Requirement >> Below is some data; print it all back exactly.
=== Extracted entries ===
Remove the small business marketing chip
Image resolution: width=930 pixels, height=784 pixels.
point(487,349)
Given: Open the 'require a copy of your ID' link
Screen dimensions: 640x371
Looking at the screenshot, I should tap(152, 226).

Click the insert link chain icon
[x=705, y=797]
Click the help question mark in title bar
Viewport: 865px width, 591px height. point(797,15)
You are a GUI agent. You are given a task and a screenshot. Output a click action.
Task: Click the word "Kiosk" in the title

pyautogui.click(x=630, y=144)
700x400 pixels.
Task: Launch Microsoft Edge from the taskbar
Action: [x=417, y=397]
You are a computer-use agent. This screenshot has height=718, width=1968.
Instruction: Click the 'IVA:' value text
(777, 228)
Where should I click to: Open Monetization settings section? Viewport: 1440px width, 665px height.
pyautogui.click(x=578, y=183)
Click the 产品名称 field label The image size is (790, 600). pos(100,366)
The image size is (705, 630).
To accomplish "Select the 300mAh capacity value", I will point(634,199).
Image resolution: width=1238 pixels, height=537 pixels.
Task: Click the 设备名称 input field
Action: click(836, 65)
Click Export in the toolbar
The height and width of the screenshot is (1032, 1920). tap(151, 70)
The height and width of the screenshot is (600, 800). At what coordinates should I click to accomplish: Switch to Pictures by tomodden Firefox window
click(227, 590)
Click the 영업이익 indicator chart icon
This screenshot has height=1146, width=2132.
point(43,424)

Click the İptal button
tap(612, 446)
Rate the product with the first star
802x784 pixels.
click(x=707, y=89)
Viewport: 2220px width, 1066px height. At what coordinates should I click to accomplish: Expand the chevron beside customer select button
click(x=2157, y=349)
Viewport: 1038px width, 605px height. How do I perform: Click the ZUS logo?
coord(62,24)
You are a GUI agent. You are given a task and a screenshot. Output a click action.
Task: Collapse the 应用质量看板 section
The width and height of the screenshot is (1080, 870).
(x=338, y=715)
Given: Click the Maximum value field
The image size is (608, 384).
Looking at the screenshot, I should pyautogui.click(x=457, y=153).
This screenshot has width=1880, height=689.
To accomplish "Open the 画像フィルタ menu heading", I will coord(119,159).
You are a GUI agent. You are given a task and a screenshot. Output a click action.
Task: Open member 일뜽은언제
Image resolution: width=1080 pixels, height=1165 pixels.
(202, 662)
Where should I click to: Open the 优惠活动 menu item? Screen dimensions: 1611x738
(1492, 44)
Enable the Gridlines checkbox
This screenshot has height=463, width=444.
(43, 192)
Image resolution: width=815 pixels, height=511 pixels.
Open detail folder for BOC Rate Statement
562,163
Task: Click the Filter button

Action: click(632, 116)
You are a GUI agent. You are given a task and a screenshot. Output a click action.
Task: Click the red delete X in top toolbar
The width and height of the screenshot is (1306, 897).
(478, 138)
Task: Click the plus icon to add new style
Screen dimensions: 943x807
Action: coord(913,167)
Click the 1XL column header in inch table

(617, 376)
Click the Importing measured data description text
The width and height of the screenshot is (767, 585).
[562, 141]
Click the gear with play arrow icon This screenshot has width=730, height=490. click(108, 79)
===
Answer to the problem >>
Remove the small business marketing chip
Image resolution: width=930 pixels, height=784 pixels.
point(487,349)
Given: Open the 'require a copy of your ID' link
Screen dimensions: 640x371
Looking at the screenshot, I should tap(152, 226).

Click the insert link chain icon
[x=705, y=797]
Click the help question mark in title bar
Viewport: 865px width, 591px height. point(797,15)
You are a GUI agent. You are given a task and a screenshot. Output a click action.
Task: Click the word "Kiosk" in the title

pyautogui.click(x=630, y=144)
700x400 pixels.
Task: Launch Microsoft Edge from the taskbar
Action: [x=417, y=397]
You are a computer-use agent. This screenshot has height=718, width=1968.
Instruction: Click the 'IVA:' value text
(777, 228)
Where should I click to: Open Monetization settings section? Viewport: 1440px width, 665px height.
pyautogui.click(x=578, y=183)
Click the 产品名称 field label The image size is (790, 600). pos(100,366)
The image size is (705, 630).
To accomplish "Select the 300mAh capacity value", I will point(634,199).
Image resolution: width=1238 pixels, height=537 pixels.
Task: Click the 设备名称 input field
Action: click(836, 65)
Click Export in the toolbar
The height and width of the screenshot is (1032, 1920). tap(151, 70)
The height and width of the screenshot is (600, 800). At what coordinates should I click to accomplish: Switch to Pictures by tomodden Firefox window
click(227, 590)
Click the 영업이익 indicator chart icon
This screenshot has height=1146, width=2132.
point(43,424)

Click the İptal button
tap(612, 446)
Rate the product with the first star
802x784 pixels.
click(x=707, y=89)
Viewport: 2220px width, 1066px height. At what coordinates should I click to accomplish: Expand the chevron beside customer select button
click(x=2157, y=349)
Viewport: 1038px width, 605px height. How do I perform: Click the ZUS logo?
coord(62,24)
You are a GUI agent. You are given a task and a screenshot. Output a click action.
Task: Collapse the 应用质量看板 section
The width and height of the screenshot is (1080, 870).
(x=338, y=715)
Given: Click the Maximum value field
The image size is (608, 384).
Looking at the screenshot, I should pyautogui.click(x=457, y=153).
This screenshot has width=1880, height=689.
To accomplish "Open the 画像フィルタ menu heading", I will coord(119,159).
You are a GUI agent. You are given a task and a screenshot. Output a click action.
Task: Open member 일뜽은언제
Image resolution: width=1080 pixels, height=1165 pixels.
(202, 662)
Where should I click to: Open the 优惠活动 menu item? Screen dimensions: 1611x738
(1492, 44)
Enable the Gridlines checkbox
This screenshot has height=463, width=444.
(43, 192)
Image resolution: width=815 pixels, height=511 pixels.
Open detail folder for BOC Rate Statement
562,163
Task: Click the Filter button

Action: click(632, 116)
You are a GUI agent. You are given a task and a screenshot. Output a click action.
Task: Click the red delete X in top toolbar
The width and height of the screenshot is (1306, 897).
(478, 138)
Task: Click the plus icon to add new style
Screen dimensions: 943x807
Action: coord(913,167)
Click the 1XL column header in inch table

(617, 376)
Click the Importing measured data description text
The width and height of the screenshot is (767, 585).
[562, 141]
Click the gear with play arrow icon This screenshot has width=730, height=490. click(108, 79)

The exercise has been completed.